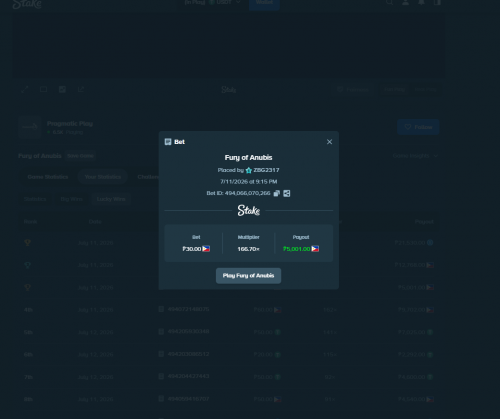500x419 pixels.
Task: Close the Bet dialog
Action: point(329,142)
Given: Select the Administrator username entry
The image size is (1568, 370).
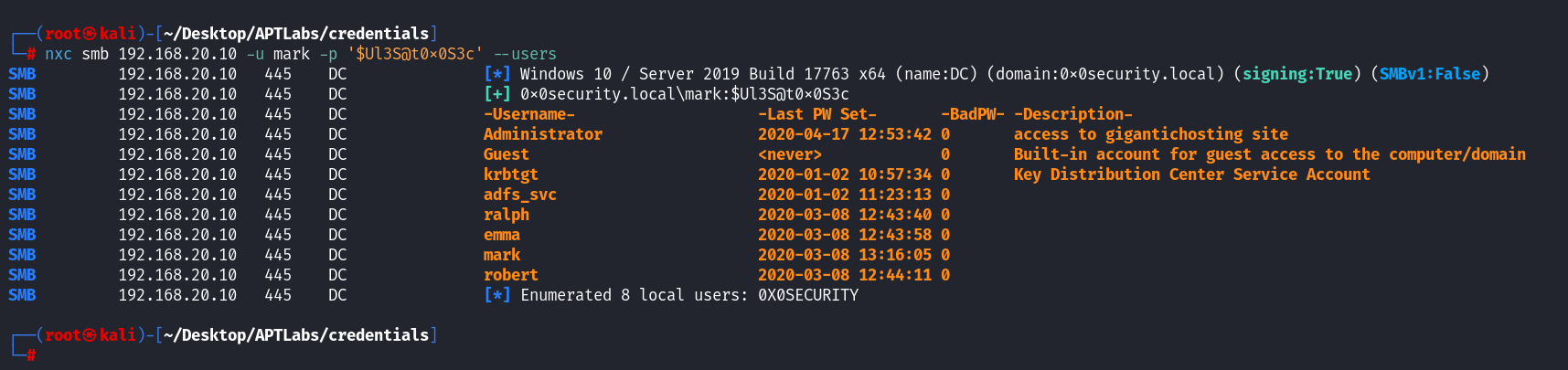Looking at the screenshot, I should coord(543,134).
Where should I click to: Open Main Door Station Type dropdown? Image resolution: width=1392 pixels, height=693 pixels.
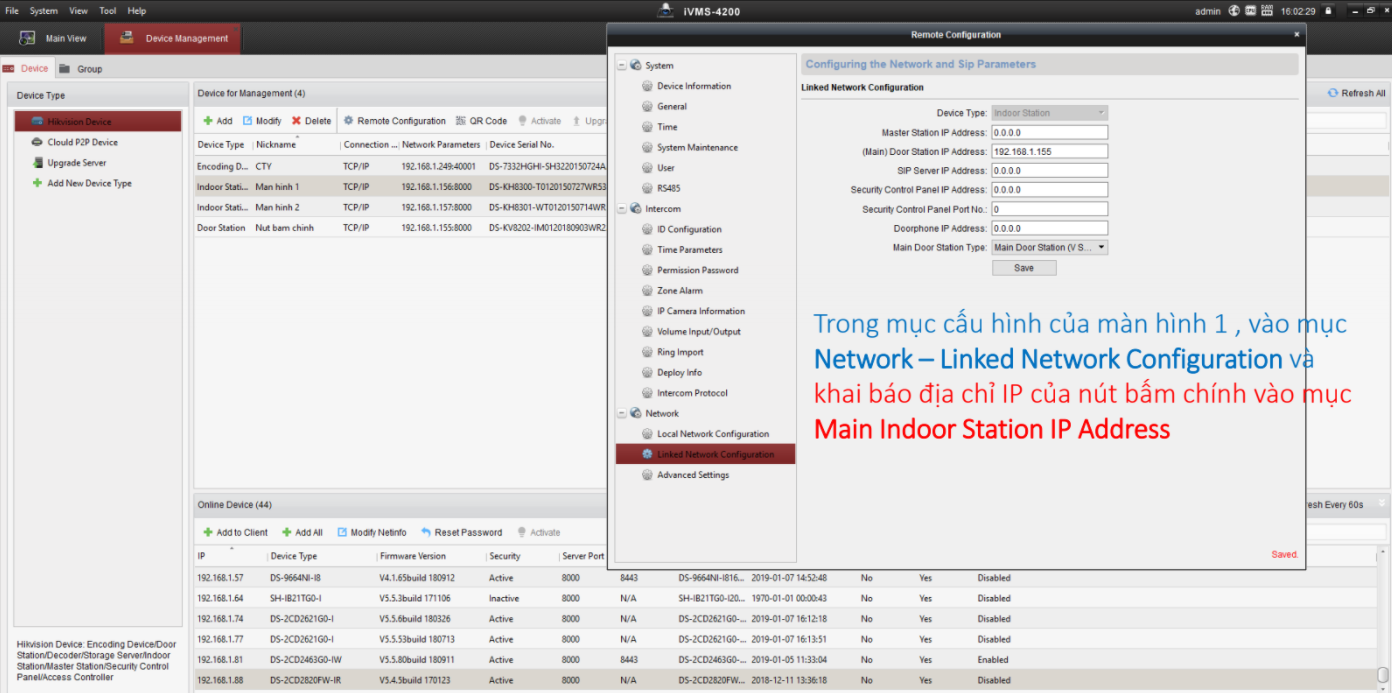pos(1101,247)
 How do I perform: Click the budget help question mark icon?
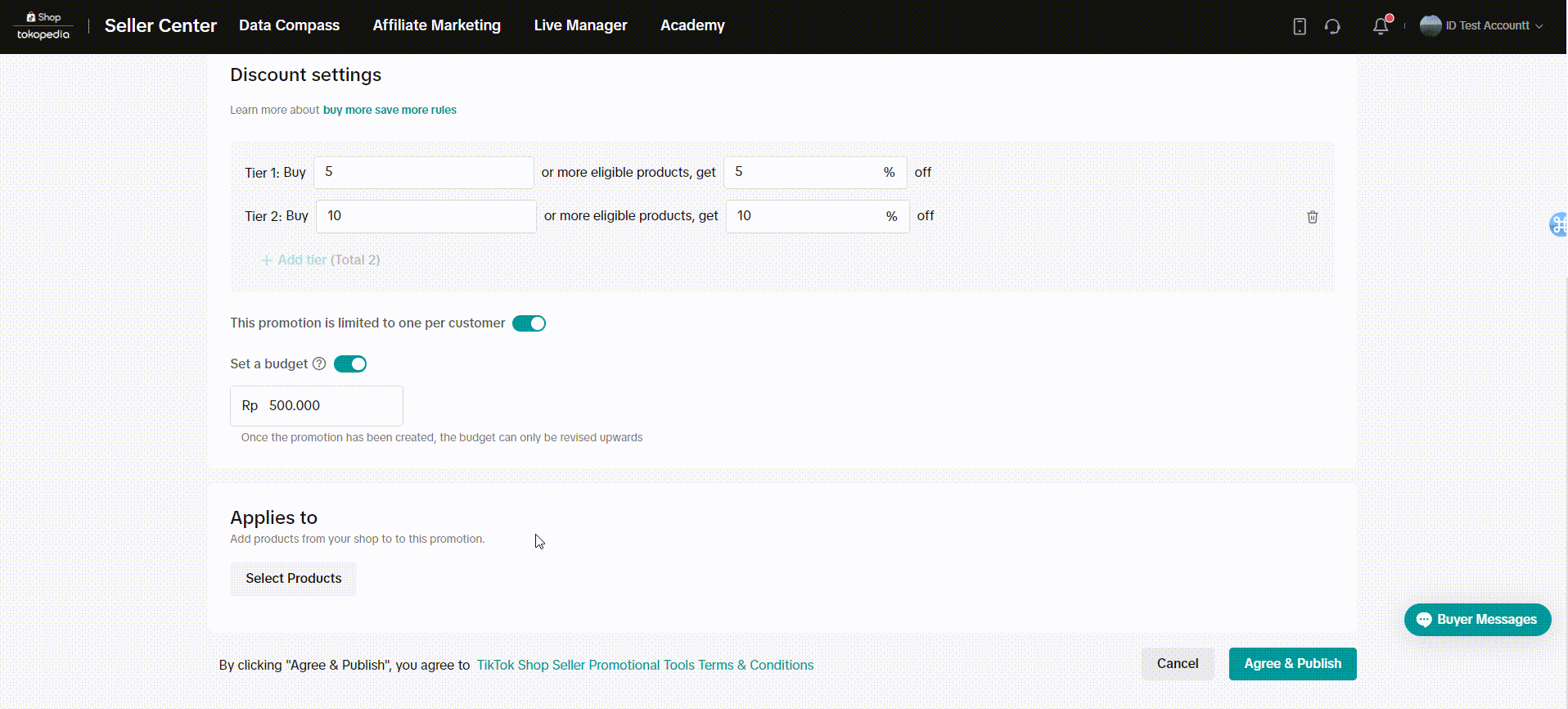click(319, 364)
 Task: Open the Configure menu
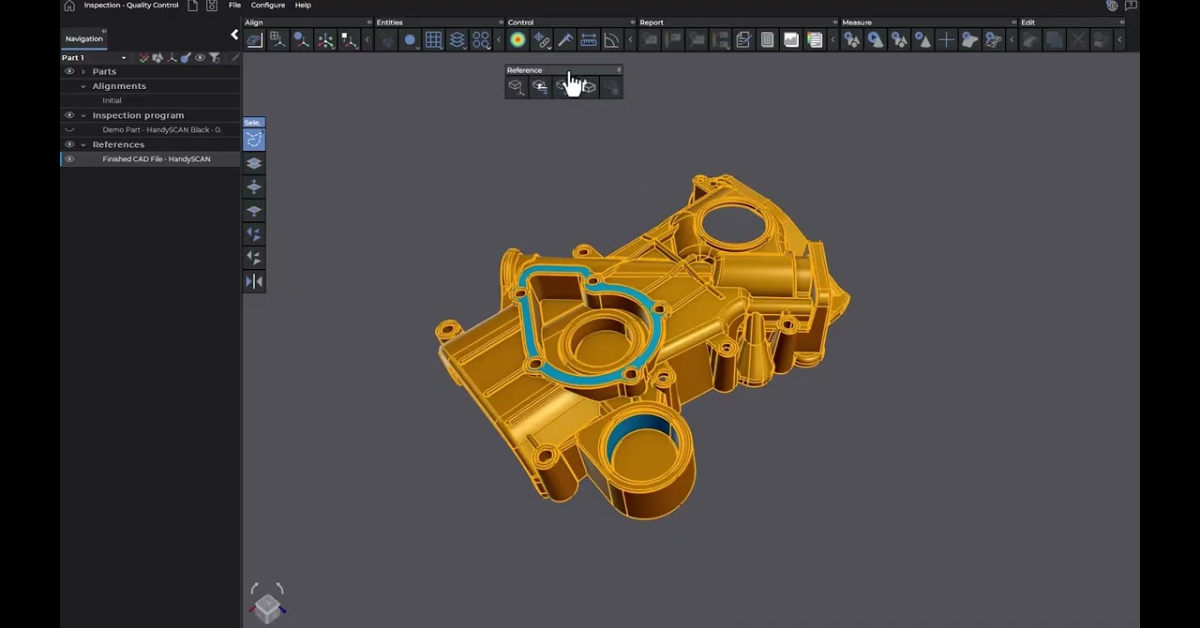(267, 6)
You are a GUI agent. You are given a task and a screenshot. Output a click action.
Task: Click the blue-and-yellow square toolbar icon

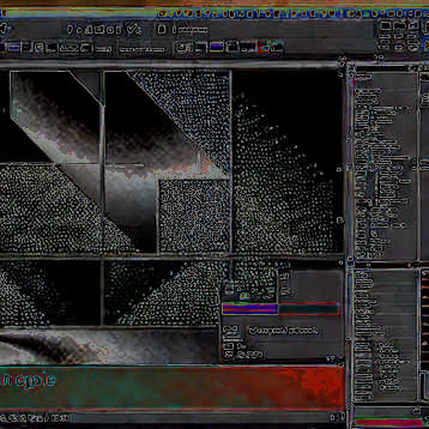[x=216, y=47]
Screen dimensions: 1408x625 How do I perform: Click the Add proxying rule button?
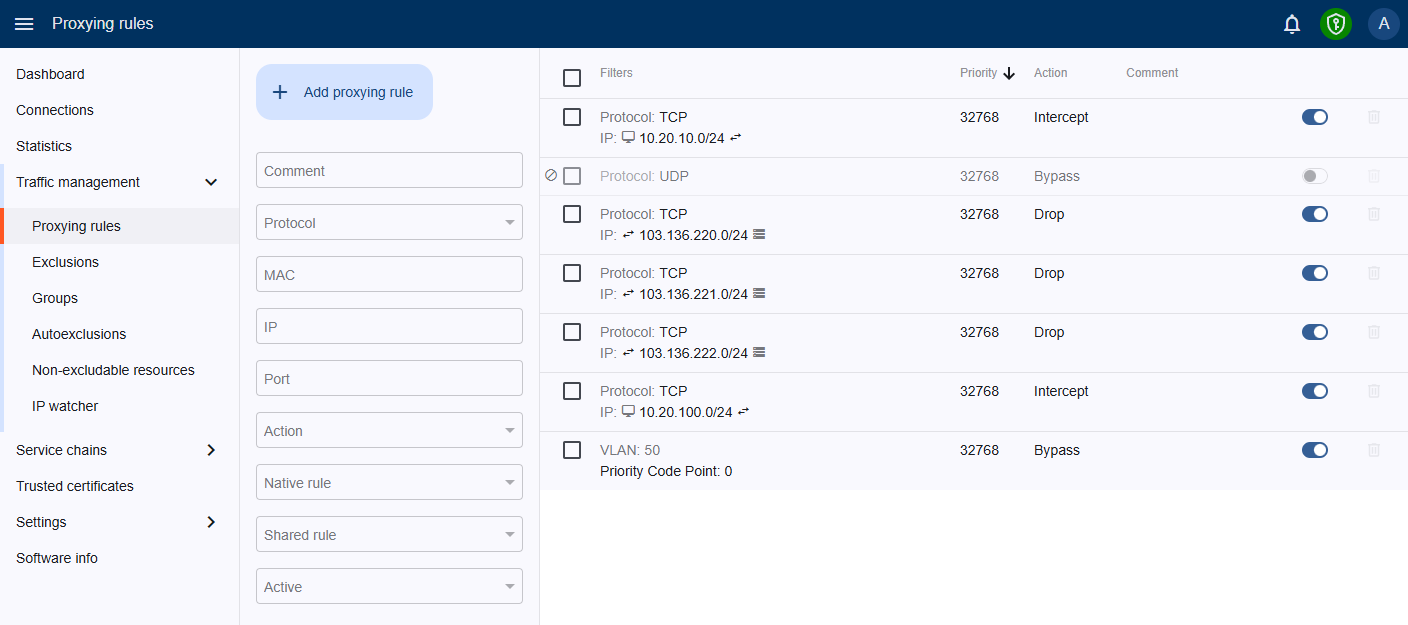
■ ■ ■ ■ ■
• **Exercise instructions**: Excluding all pictures, output exactly the lines from the line containing "You are a GUI" through the last line of the entries above.

• **Task solution**:
You are a GUI agent. You are given a task and a screenshot. Output a click action.
Task: Click the blue-and-yellow square toolbar icon

[x=216, y=47]
Screen dimensions: 1408x625 How do I perform: Click the Add proxying rule button?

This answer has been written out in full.